Key Takeaways for Clinicians
1. Standard Terminology Is Essential
The preferred term is “IBD with IBS-like symptoms.” This reflects the coexistence of functional symptoms in the absence of active inflammation, avoiding misleading labels such as “IBS in IBD.”
2. Definition Requires Exclusion of Active Disease
Symptoms such as abdominal pain, bloating, and altered bowel habits should only be attributed to IBS-like mechanisms after ruling out active inflammation or structural complications.
3. Combine Clinical Criteria with Objective Assessment
Diagnosis should integrate Rome criteria for IBS along with objective evidence of remission, including biomarkers, endoscopy, histology, or imaging.

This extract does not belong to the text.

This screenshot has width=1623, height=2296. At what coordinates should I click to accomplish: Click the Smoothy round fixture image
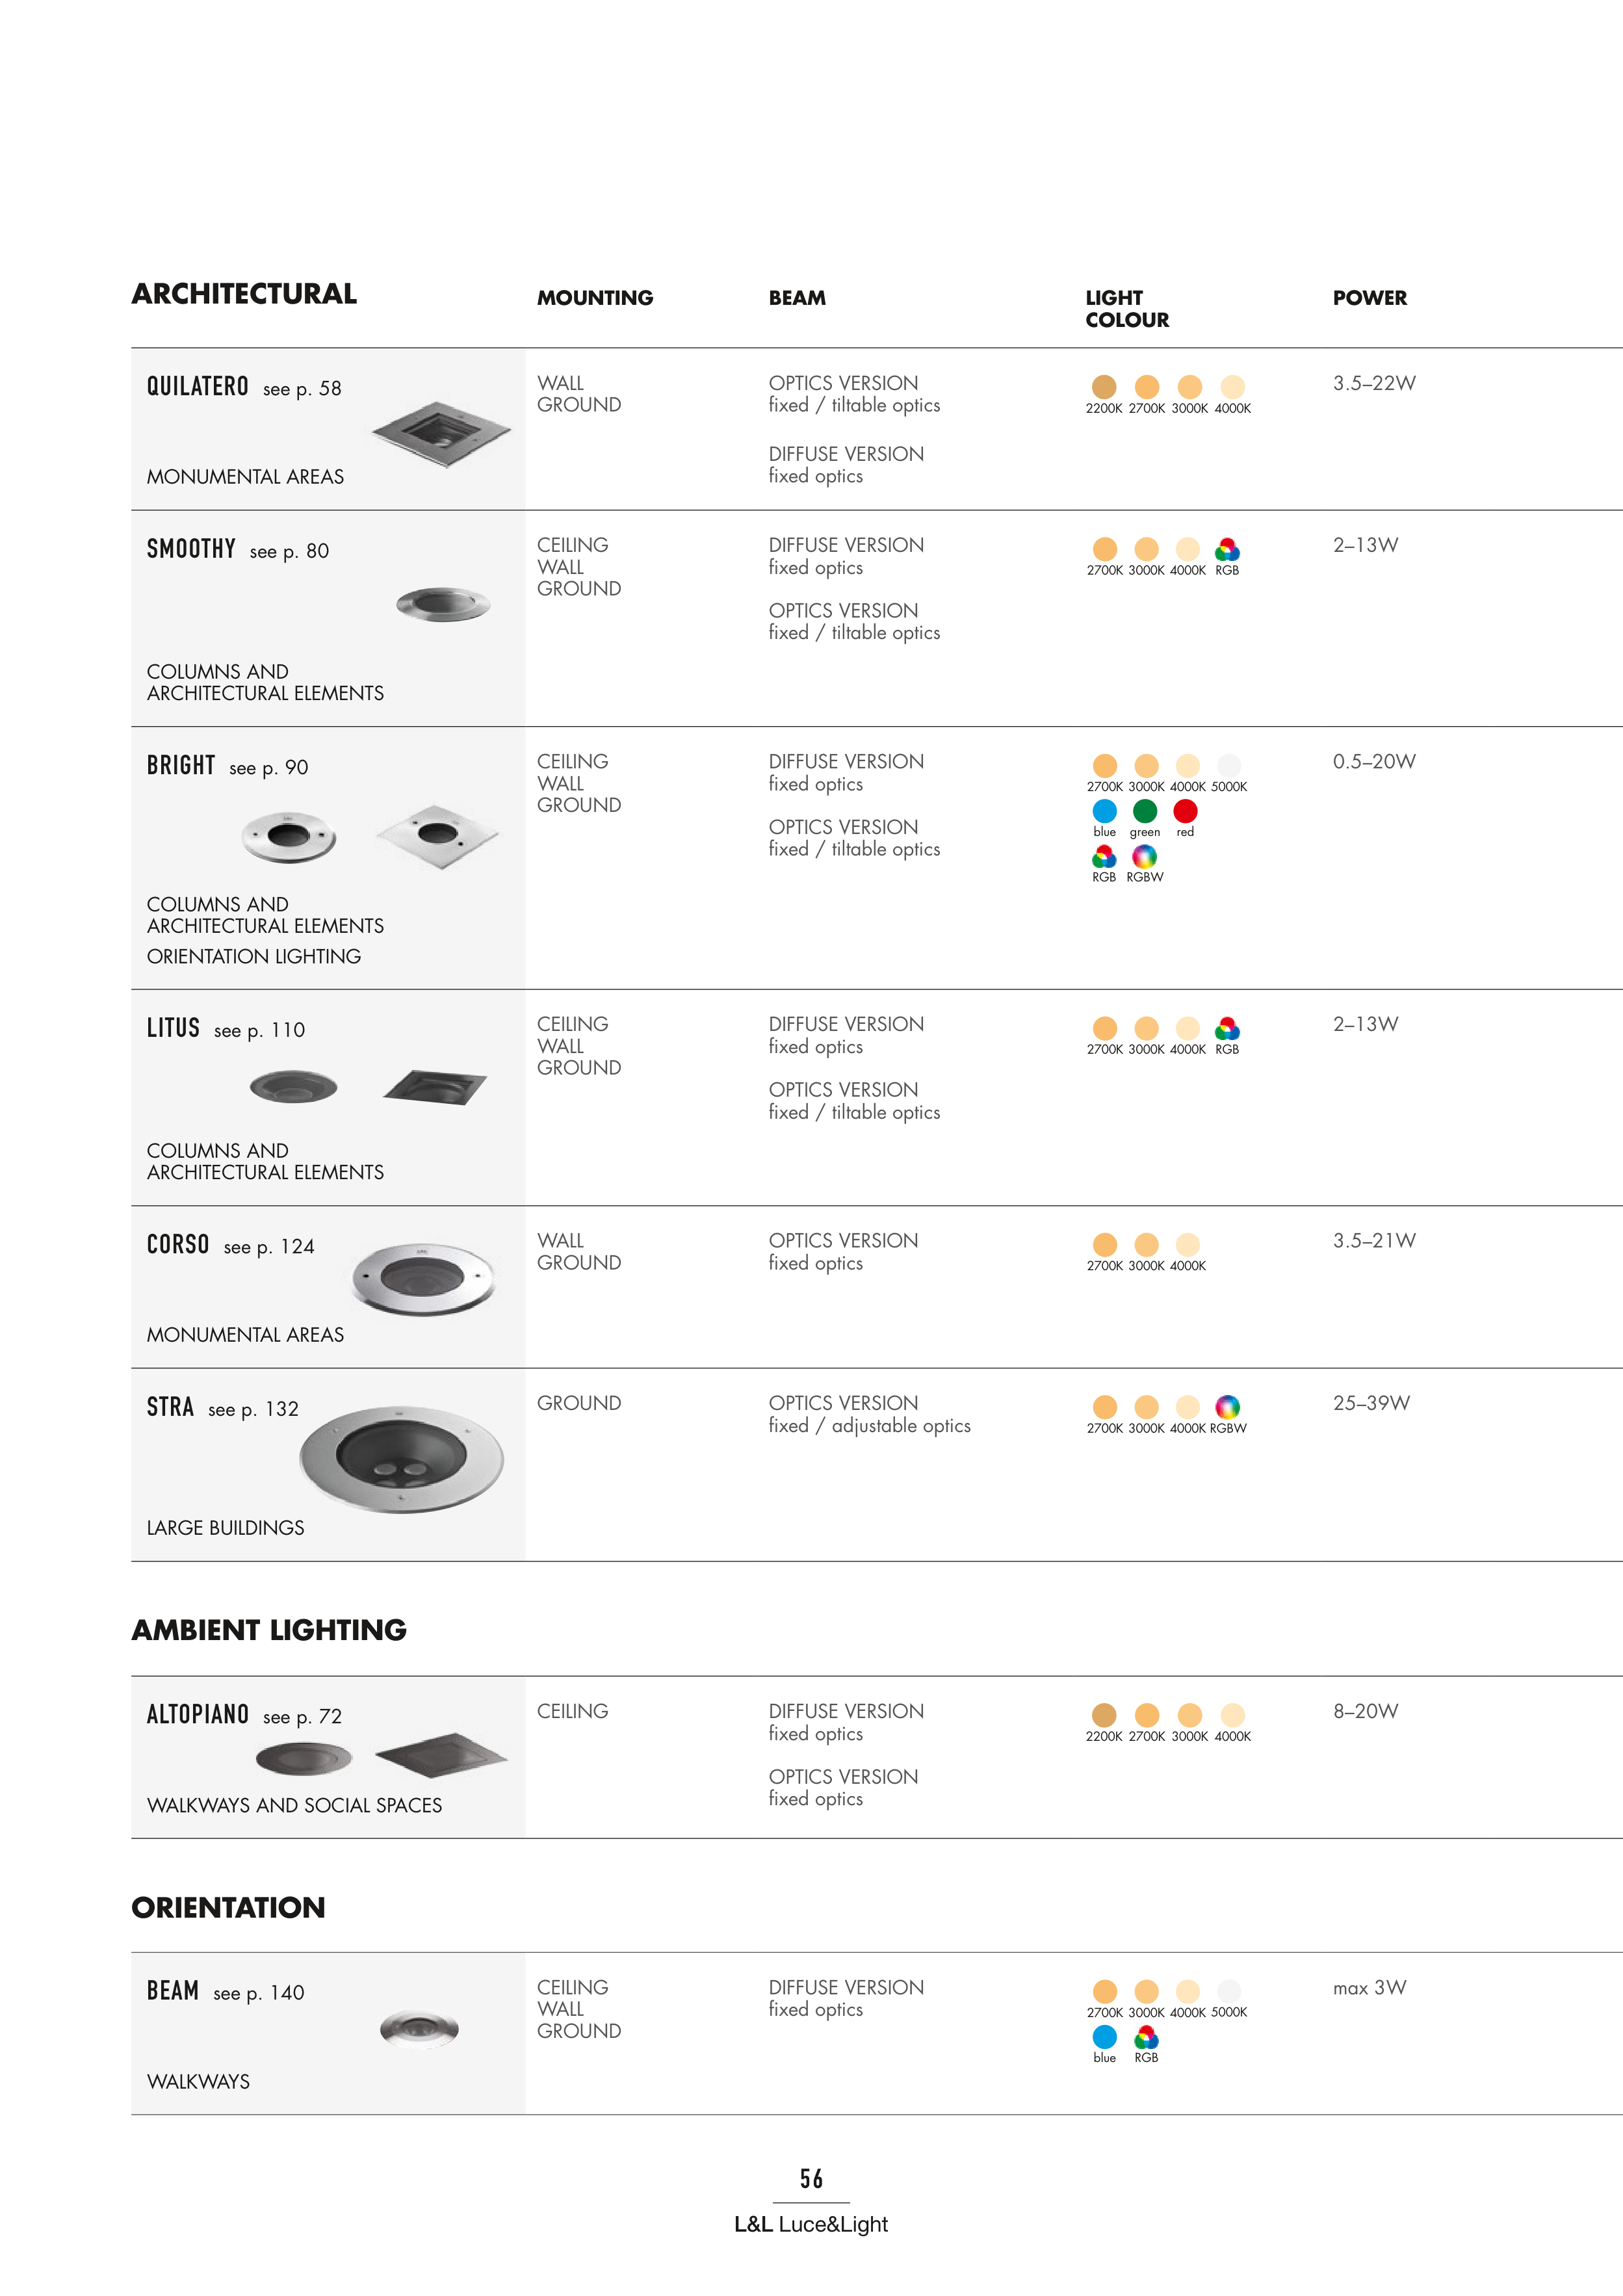(443, 604)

4. Do Not Escalate IBD Therapy Based on Symptoms Alone
Symptoms alone are insufficient to justify escalation of biologics or immunosuppressants. Objective confirmation of inflammation is mandatory before changing disease-modifying therapy.

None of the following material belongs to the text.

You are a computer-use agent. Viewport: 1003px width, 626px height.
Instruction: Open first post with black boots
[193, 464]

5. Biomarkers Play a Central Role
Faecal calprotectin and CRP should be used routinely to assess inflammatory activity and help distinguish functional symptoms from active IBD.
6. Endoscopic and Histologic Remission Matter
For research and precision care, deeper remission definitions—including endoscopic and histologic healing—are encouraged to improve diagnostic clarity.
7. Consider Overlapping Mechanisms
IBS-like symptoms in IBD may result from visceral hypersensitivity, altered motility, microbiome changes, or central pain processing, rather than inflammation alone.
8. Psyllium Can Be First-Line Therapy
Soluble fibre, such as psyllium, is recommended in appropriate patients, provided there is no stricture or obstruction risk.
9. Low FODMAP Diet Has a Role
A short-term low FODMAP diet can help reduce bloating and functional symptoms, but long-term restriction should be avoided.
10. Use Targeted Pharmacologic Therapy
Selected patients may benefit from antispasmodics, neuromodulators, or gut-directed therapies, tailored to symptom profile.
11. Brain–Gut Behavioural Therapies Are Important
Psychological interventions such as cognitive behavioural therapy and gut-directed hypnotherapy are effective and should be integrated into care.
12. Multidisciplinary Care Is Ideal
Management often requires collaboration between gastroenterologists, dietitians, and psychologists for optimal outcomes.
13. Avoid Over-Investigation
Once adequate exclusion of inflammation is achieved, repeated invasive testing should be minimised unless new red flags emerge.
14. Patient Education Is Critical
Patients should be reassured that symptoms do not necessarily indicate disease flare, reducing anxiety and improving adherence.
15. Research Definitions Should Be Standardised
The consensus proposes candidate thresholds for remission (endoscopic, histologic, biomarker, imaging) to ensure uniformity in future trials.
16. Recognise Heterogeneity
Not all patients behave similarly; management should be individualised based on symptom pattern and disease history.
Practical Clinical Message
This guideline shifts the focus from reflex escalation of IBD therapy to a more nuanced, evidence-based approach that distinguishes inflammation from functional symptoms. It reinforces the importance of objective disease assessment and encourages the use of IBS-directed therapies when appropriate.
For practising gastroenterologists, this represents a major step toward precision medicine in IBD, where treatment is guided not just by symptoms but by underlying pathophysiology.
Conclusion
This first joint Rome Foundation and IOIBD consensus establishes a clear framework for diagnosing and managing IBD with IBS-like symptoms. By emphasising objective assessment, appropriate terminology, and targeted therapies, it aims to reduce overtreatment, improve symptom control, and enhance patient outcomes.